When equity developed as a parallel system to the common law, it was considered innovative by acknowledging “new” rights where common law failed to provide “justice”2. The intrinsic nature of this innovative system lay in the judicial “discretion” referred to by Lord Hoffman in Co-operative Insurance Society Limited v Argyll Stores Holdings Limited3. From a historical perspective, equity developed as a result of inflexibility of common law and “wiped away the tears of the common law”4. However, this exercise of judicial discretion led to an uneasy relationship with the common law. The clash was resolved in favour of equity and resulted in equity prevailing in the event of a conflict, which is now statutorily enshrined in section 49 of the Supreme Court Act 1981.

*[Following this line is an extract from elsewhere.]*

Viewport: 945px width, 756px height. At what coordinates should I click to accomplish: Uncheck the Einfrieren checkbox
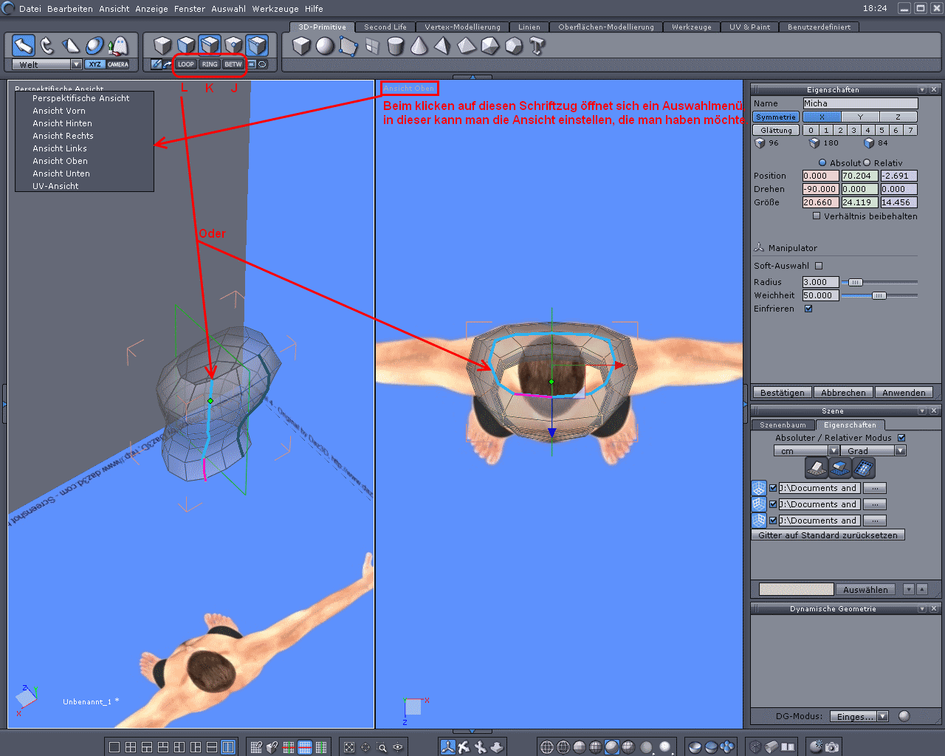[x=808, y=309]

Moreover, if we firstly consider Bill and Muriel’s position, if Charles had orally agreed for them to acquire proprietary interests in the Property, then Section 2 of the Law of Property (Miscellaneous Provisions) Act 1989 (the 1989 Act) provides that “a contract for the sale or other disposition of an interest in land can only be made in writing and only by incorporating all the terms, which the parties have expressly agreed in one document or, where the contracts have been exchanged, in each”.

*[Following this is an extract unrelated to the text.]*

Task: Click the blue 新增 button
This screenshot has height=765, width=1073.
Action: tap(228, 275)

The essence of Section 2 is the requirement that the contract must be in writing and contain all the terms expressly agreed to and be signed by both parties. If the rules are not complied with, there will be no contract.
In the past, failure to comply with the written requirements was remedied by equity when there had been part performance of a contract. Whilst there is no express provision in the 1989 Act specifically abolishing part performance, there has been an assumption that the doctrine is no longer applicable as section 2 clearly renders oral contracts void.